“If you thought Covid was bad, you don’t want anti-microbial resistance,” Dr Paul De Barro, biosecurity research director at Australia’s national science agency, the CSIRO.
The emergence of antimicrobial resistance (AMR), including drug-resistant bacteria, or “superbugs”, pose far greater risks to human health than Covid-19, threatening to put modern medicine “back into the dark ages”, the Australian scientist has warned.
Already, antibiotic resistance is estimated to cause at least 700,000 deaths globally a year - though this is likely a severe underestimate. That figure has been projected to reach 10 million deaths annually without intervention.
“I don’t think I’m exaggerating to say it’s the biggest human health threat, bar none. Covid is not anywhere near the potential impact of AMR. We would go back into the dark ages of health.”
Social distancing can’t help with AMR: bacteria exist in food, water, and air, they are all around on everyday surfaces.
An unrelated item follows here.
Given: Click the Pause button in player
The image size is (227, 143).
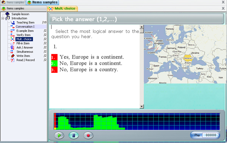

Three hundred and fifty million deaths could be caused by AMR by 2050, the WHO has estimated,
“If you consider how antibiotics now play a role in virtually every part of our health system: simple things like scratches could kill you, childbirth could kill you, cancer treatment, major surgeries, diabetes, in the background in all of these, is often the use of antibiotics,” De Barro said. “That will all become very very challenging, if you are doing it in an environment where the antibiotics you use no longer work.
“You will end of with massive pressure on the health system – exactly the sort of things you are seeing with Covid – think about intensive care units, hospital stays, access to medical treatment outside of the hospital system, the use of antibiotics in nursing, in treating pneumonia, all of these come into play.”
The increased use of antibiotics to combat the Covid-19 pandemic will strengthen bacterial resistance and ultimately lead to more deaths during the crisis and beyond, the World Health Organization (WHO) has warned.